Yuan Ma et al. [126] have developed a new prediction model of residual stress based on three directional cutting forces and cutting temperatures under different feed rates and depth of cuts. They concluded that the cutting forces, temperature, and the value of tensile surface residual stress increased with the increase in feed rate and depth of cut. In end milling, the thermal effect leads to tensile residual stress, while the mechanical effect, represented by the cutting forces, results in compressive residual stress along peripheral direction. G. Li et al. [127] proposed a prediction method for residual stress in the turning of Ti-6Al-4V. They determined that three parameters have the greatest influence on residual stress: friction coefficient, tool edge radius, and cutting speed. The friction coefficient and tool edge radius affect the thickness of the residual stress layer, while the increase in the cutting speed determines the transformation of residual stress to tensile stress. The residual stress prediction model, based on cutting force and cutting temperature, produced good results, with errors lower than 6%. Jiang et al. [128] built a model to quantitatively analyze the influence of cutting force and temperature on residual stress generation. The model showed that the cutting force played a leading role compared to the influence of temperature. The tangential residual stress is mainly caused by tangential force and temperature, while radial residual stress is mainly influenced by the radial force, with temperature having a smaller influence than its effects on the tangential residual stress. The article by X. Zang et al. demonstrated a direct proportionality between cutting force and residual stress [10]. They found that machining the aluminum–lithium alloy under the influence of LN₂ cooling improved structural fatigue. The test results showed that the aluminum–lithium alloy part suffered compression stress on the surface. All the values were negative but, under the LN₂ influence, the values showed 100 MPa difference in favor of the cryogenic liquid (Figure 19) [10].

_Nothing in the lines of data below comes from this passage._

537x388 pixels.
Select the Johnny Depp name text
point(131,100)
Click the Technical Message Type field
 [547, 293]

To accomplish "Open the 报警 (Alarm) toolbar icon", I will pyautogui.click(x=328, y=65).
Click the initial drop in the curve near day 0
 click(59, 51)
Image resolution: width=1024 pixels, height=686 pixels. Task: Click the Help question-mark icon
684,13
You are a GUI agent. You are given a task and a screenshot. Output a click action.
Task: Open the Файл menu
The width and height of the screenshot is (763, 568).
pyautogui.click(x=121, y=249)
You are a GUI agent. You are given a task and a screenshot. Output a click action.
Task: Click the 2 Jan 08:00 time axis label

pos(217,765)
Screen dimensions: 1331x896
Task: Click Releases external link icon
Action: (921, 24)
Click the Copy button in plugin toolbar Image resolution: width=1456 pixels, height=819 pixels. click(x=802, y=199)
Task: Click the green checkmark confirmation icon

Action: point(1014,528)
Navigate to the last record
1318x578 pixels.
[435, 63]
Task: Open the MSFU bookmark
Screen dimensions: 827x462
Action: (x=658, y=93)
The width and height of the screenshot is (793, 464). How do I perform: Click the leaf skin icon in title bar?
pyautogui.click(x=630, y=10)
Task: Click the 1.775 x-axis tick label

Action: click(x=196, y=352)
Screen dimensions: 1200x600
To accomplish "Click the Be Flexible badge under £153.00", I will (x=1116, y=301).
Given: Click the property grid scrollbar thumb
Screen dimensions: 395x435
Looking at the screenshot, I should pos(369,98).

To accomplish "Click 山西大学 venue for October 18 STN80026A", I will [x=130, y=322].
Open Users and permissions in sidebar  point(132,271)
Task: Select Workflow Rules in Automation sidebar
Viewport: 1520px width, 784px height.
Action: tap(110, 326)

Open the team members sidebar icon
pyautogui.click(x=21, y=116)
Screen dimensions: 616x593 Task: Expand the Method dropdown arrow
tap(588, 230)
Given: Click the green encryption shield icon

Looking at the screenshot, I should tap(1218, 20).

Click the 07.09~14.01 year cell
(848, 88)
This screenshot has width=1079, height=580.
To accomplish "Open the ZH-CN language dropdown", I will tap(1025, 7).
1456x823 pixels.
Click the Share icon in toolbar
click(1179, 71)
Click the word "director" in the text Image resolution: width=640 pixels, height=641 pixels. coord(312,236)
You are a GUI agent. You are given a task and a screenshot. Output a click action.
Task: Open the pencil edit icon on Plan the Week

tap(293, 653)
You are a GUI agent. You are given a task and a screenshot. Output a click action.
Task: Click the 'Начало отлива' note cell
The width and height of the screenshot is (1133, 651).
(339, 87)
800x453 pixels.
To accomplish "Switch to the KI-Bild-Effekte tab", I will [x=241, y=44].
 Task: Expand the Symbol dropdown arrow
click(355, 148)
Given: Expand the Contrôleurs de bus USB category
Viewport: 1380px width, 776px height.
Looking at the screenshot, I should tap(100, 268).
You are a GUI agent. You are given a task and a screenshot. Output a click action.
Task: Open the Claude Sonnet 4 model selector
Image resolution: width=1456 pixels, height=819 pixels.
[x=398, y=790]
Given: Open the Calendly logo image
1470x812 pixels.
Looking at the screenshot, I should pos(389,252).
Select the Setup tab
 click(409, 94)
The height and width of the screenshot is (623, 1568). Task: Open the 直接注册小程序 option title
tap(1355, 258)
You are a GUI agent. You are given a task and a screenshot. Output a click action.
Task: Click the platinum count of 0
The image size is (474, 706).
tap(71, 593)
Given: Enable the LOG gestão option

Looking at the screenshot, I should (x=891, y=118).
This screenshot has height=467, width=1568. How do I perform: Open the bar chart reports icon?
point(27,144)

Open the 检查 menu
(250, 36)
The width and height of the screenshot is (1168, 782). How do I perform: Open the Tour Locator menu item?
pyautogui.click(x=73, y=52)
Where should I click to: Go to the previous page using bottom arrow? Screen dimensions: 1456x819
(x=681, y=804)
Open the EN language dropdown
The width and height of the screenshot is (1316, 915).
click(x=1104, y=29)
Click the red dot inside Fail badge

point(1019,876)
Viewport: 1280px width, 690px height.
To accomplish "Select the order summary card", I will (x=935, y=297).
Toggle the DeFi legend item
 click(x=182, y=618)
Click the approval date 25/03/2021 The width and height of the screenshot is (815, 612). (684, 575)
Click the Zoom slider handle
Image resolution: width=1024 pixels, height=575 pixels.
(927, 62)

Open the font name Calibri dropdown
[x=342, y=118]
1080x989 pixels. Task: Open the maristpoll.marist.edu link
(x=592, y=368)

Dhananchezian and Kumar [129] prepared modified multi-coated carbide tools for the turning process of steel (AISI 1045). They observed that cryogenic cooling reduced cutting force by 27% and surface roughness by over 25% compared to wet machining. Kaynak et al. [130] and Deshpande et al. [131] used cryogenically treated and untreated tools in machining Inconel 718—a nickel-based alloy. They reported that the metallurgy of the tool material along with the mechanical and thermal properties are highly improved by cryogenic treatment of the tool. The treated tool improved product quality, tool life, and material removal rate, while also reducing cutting temperature, cutting forces, and tool vibration.

5. Conclusions

Cryogenic cooling in machining gained popularity in the early 2000s, and the number of published papers on this matter has constantly increased ever since. In this context, the present review was intended as a summary of the most important advantages of cryocooling over the other available cooling methods for the processing of materials used in the aerospace industry.

The most efficient cryogenic cooling method is spraying, as it cools down the cutting tool and the cutting zone but, most importantly, it cools down the workpiece before and after it is manufactured. The area of cryogenic spray is usually larger compared to the internal cooling method, similar to the flooding method or the MQL method. In most cases, cryogenic cooling, either alone or combined with MQL, increases tool life and reduces cutting forces compared to dry machining. It also results in better surface quality and allows machining at a lower temperature. Reduction in cutting force is associated with lower power consumption, making cryocooling an eco-friendly cooling method. Additionally, cryogenic liquids are eco-friendly because they are colorless, tasteless, odorless, and nontoxic, and they evaporate without leaving any residue. Therefore, we can state that cryo-milling is, in fact, “green manufacturing”. Increasing tool life is very important as it allows more parts to be manufactured with the same cutting tool before it needs to be replaced, contributing to reducing the manufacturing costs.